Segundo o Instituto Socioambiental (ISA), indígenas e não indígenas estão imunologicamente suscetíveis a vírus que nunca circularam antes, como é o caso do novo coronavírus causador da Covid-19. Diferentes estudos atestam, no entanto, que povos indígenas são mais vulneráveis a epidemias em função de condições sociais, econômicas e de saúde piores do que as dos não indígenas, o que amplifica o potencial de disseminação de doenças. Condições particulares afetam essas populações, como a dificuldade de acesso aos serviços de saúde, seja pela distância geográfica, como pela indisponibilidade ou insuficiência de equipes de saúde.

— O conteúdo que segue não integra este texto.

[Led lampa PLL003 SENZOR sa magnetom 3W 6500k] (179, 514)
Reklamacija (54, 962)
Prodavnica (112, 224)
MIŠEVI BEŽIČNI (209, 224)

O ISA afirma que o subsistema do Sistema Único de Saúde criado para atender a saúde indígena sofre com a falta de estrutura e de recursos para tratamento de complicações mais severas como a Covid-19. Além disso, os modos de vida de muitos povos criam uma exposição às doenças infecciosas a qual as pessoas nas cidades não estão submetidas. Grande parte dos povos indígenas vive em casas coletivas, e é comum entre muitos deles o compartilhamento de utensílios, como cuias, tigelas e outros objetos, o que favorece as situações de contágio.